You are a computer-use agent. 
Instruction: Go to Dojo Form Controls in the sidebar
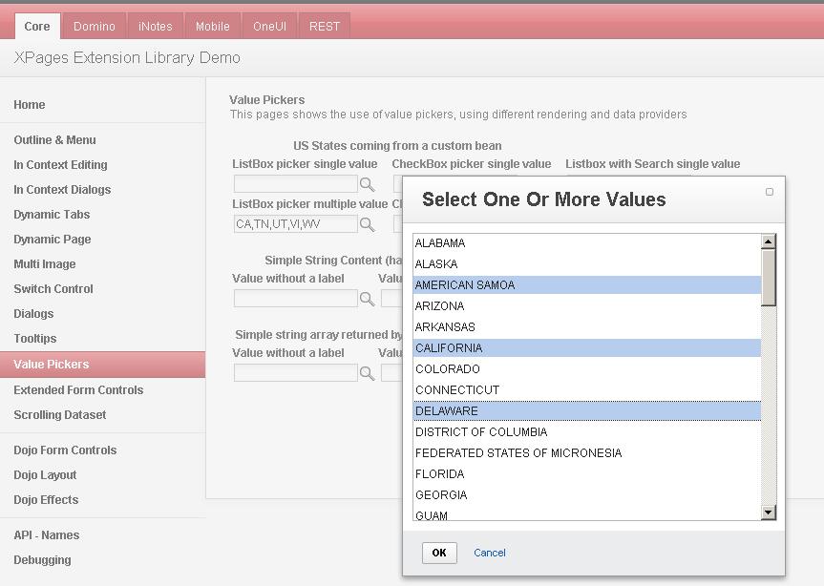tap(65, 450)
--
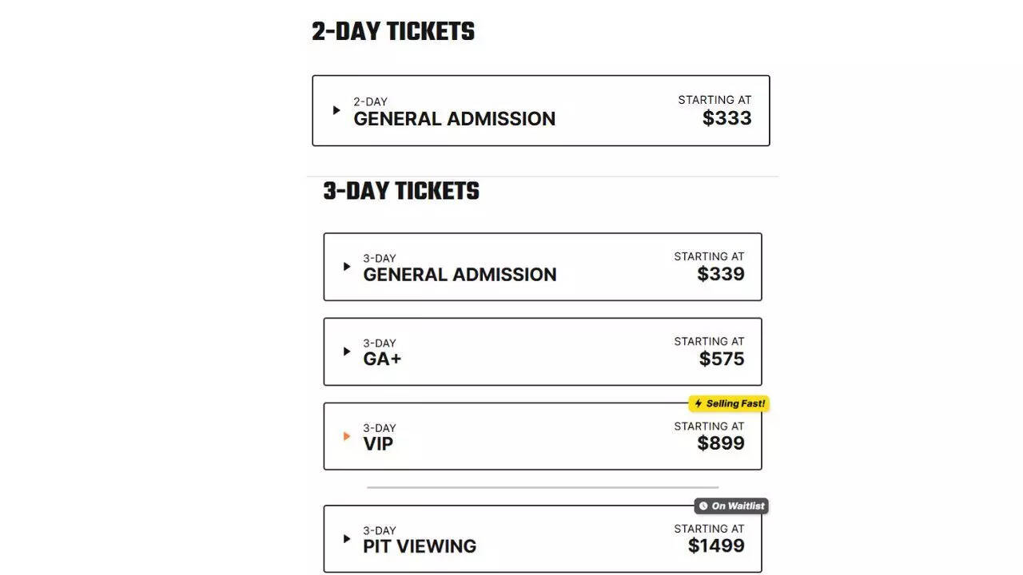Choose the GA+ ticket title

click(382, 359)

> **WHAT YOU NEED TO DO**:
Turn the items above, from the line containing "You are a computer-use agent." through the line containing "tap(65, 450)", into a JSON list of strings with one string per line. Skip blank lines and leave the pictures out.

> **SOLUTION TO THE EXERCISE**:
[
  "You are a computer-use agent. ",
  "Instruction: Go to Dojo Form Controls in the sidebar",
  "tap(65, 450)"
]